Stan, sad that Francine is gone, sulks on the couch. Klaus convinces him that he must accept the changes to get Francine back. Stan rushes onto the set, with everything that Francine has wanted to discuss in the last 20 years. Stan comes onto the set of Francine's new show and talks with Francine, showing that Stan has gotten 20 dogs, one for each year she wanted to talk about it, painted the kitchen purple, etc. It turns out Francine only wanted to discuss those matters before deciding to do them. Stan and Francine make up, accepting that they can live their lives in Los Angeles. The crew then watched the premiere of the show White Rice. But despite its comedic success, the show ends up being canceled after a single joke because Asians found her jokes to be too racist. Francine and Stan move back to Langley Falls with Roger killing off his persona. Back at home, Francine finally discusses her parents moving in, and they both agree that it is a terrible idea.

Meanwhile, Steve gets another fish, which Klaus starts falling in love with. Throughout the episode, they marry and have children who resemble each other. Unfortunately, this does not turn out well, because Klaus' "wife" is a dumb, mindless fish that starts eating their children, not just out of hunger, even leaving one half-eaten. Eventually Klaus is ignored and the relationship falls apart, culminating in Klaus killing her and using Stan's shovel to bury the body.

==Reception==
"White Rice" was broadcast on November 21, 2010, as part of the animated television block on Fox. It was preceded by The Simpsons, and its sister shows The Cleveland Show and Family Guy. It was viewed by 4.83 million homes during its original airing, according to the Nielson ratings, despite simultaneously airing alongside Undercover Boss on CBS, the 2010 American Music Awards on ABC, and Sunday Night Football on NBC. It received a 2.3 rating in the 18-49 demographic, the lowest rating in the block, scoring slightly lower than The Cleveland Show and The Simpsons and significantly lower than Family Guy. This episode's total viewership were significantly down from the previous episode that first aired a week earlier, although the rating slightly declined.
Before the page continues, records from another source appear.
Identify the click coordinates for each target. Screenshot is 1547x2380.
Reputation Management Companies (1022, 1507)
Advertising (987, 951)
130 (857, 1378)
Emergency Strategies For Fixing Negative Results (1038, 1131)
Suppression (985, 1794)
The previous episode, "Stan's Food Restaurant", was viewed by 5.38 million homes during its initial airing, and acquired a 2.6 rating in the 18-49 demographic.

Emily VanDerWerff of The A.V. Club gave the episode a very positive review, writing, "This was one of my favorite American Dad shows in a long time. It's hard to write good stand-up that's supposed to be funny, and for a while, I thought this would be a fatal flaw of the episode, but, no, we're supposed to think Francine's stand-up is pretty bad. That's why Roger's able to so easily sell her to Hollywood." She went on to give the episode an A−, the highest grade of the night, beating out The Simpsons episode "The Fool Monty", The Cleveland Show episode "Fat and Wet", and Family Guy episode "Brian Writes a Bestseller". Jason Hughes of TV Squad wrote a review with mixed reactions, finding the episode to have not gone deep enough into the subject of racial stereotypes on television.